The best time to read Shelja Sen’s Reclaim Your Life: Going Beyond Silence, Shame and Stigma in Mental Health, is now. It’s been a long winter in Delhi, and with the sun playing peekaboo, cold winds blowing, and pollution levels soaring, it’s been difficult to go out and smell the roses. It’s easier still to sit at home, get under a quilt, binge on food and movies, and disconnect from the world. When is the point you realise this is not ‘normal’, this is something else? Shelja tells us, through her own experience with depression. But there is always hope when the sun comes out.

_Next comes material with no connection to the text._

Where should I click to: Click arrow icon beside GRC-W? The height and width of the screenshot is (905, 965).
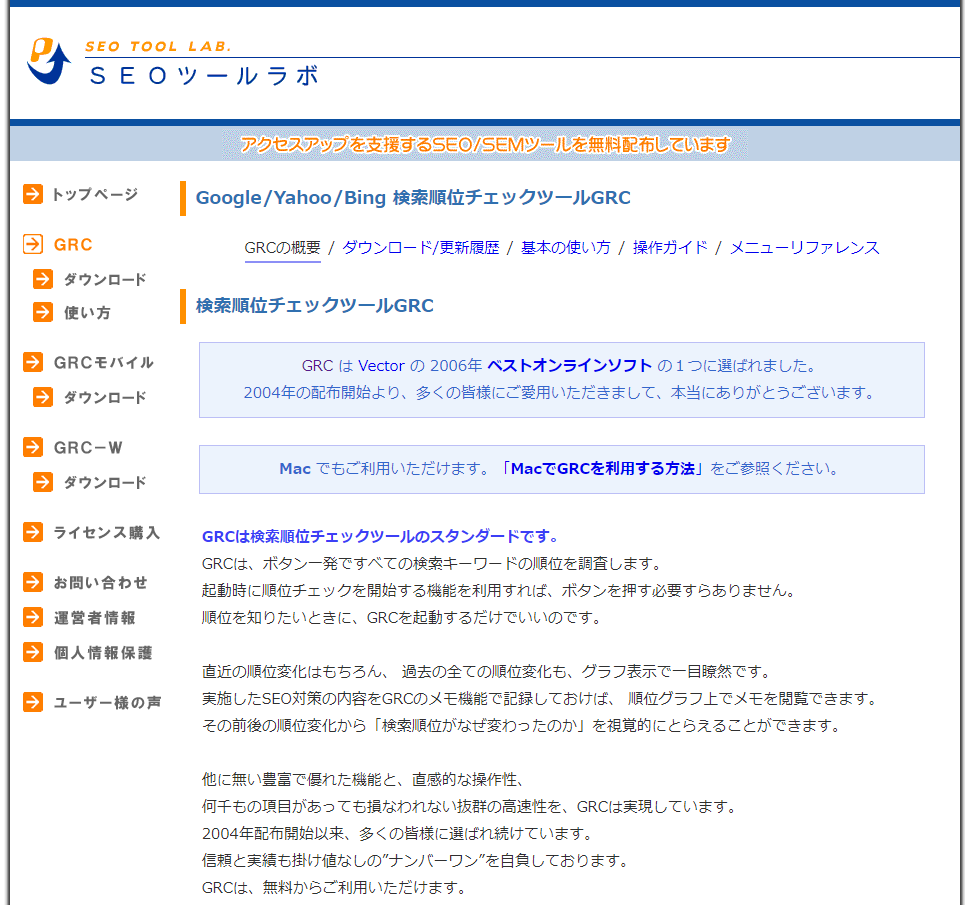(33, 447)
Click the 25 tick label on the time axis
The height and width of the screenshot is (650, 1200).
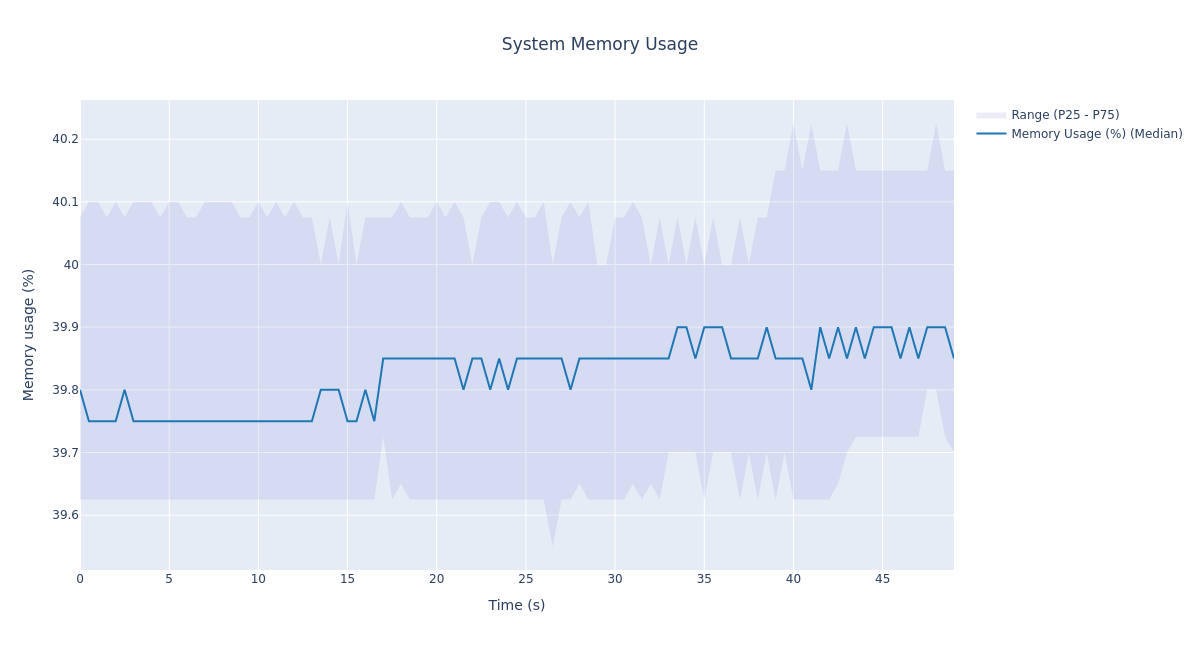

Her own daffodil moment (“I was not going to let this darkness knock me down to the ground.”) tells everyone that recovery is possible, that the human spirit is wired to grow. The book is peppered with what she calls lightposts that are often metaphors, but also simple phrases that reach down inside of us and dig out exactly what we’re feeling. Sample this: “We get caught in the vicious cycle of suffering, as we let this pain define us — ‘I am depressed’, ‘I am an anxious person’, ‘I am a loser’. It robs us of our sense of dignity and agency and makes us feel helpless, hopeless and worthless.”
It’s not a book about woe though; there’s a bit of humour (she talks about dementors) and lots of science dejargonised so you don’t even know it’s science (the lizard brain wired to look out for danger, for instance). There are many examples to learn from. More than anything, it has practical exercises (such as how to externalise stress rather than internalise it) that help us in the day-to-day.
As a child psychologist who works in Delhi, and having co-founded Children First, Shelja gives us a brief insight into mental health itself.
How did the book begin?
2017 was when WHO started with the campaign Let’s Talk. I had started working on the book in 2016, so my second book (Imagine: No Child Left Invisible) was not out by the time I’d started working on my third, because the second one needed a lot of research. This came from my heart. I’ve been working in this area for 40 years, I didn’t need to research so much; it’s about what I believe in as a therapist, as a human being who has been through depression.
Has your organisation done any outreach work in the mental health space?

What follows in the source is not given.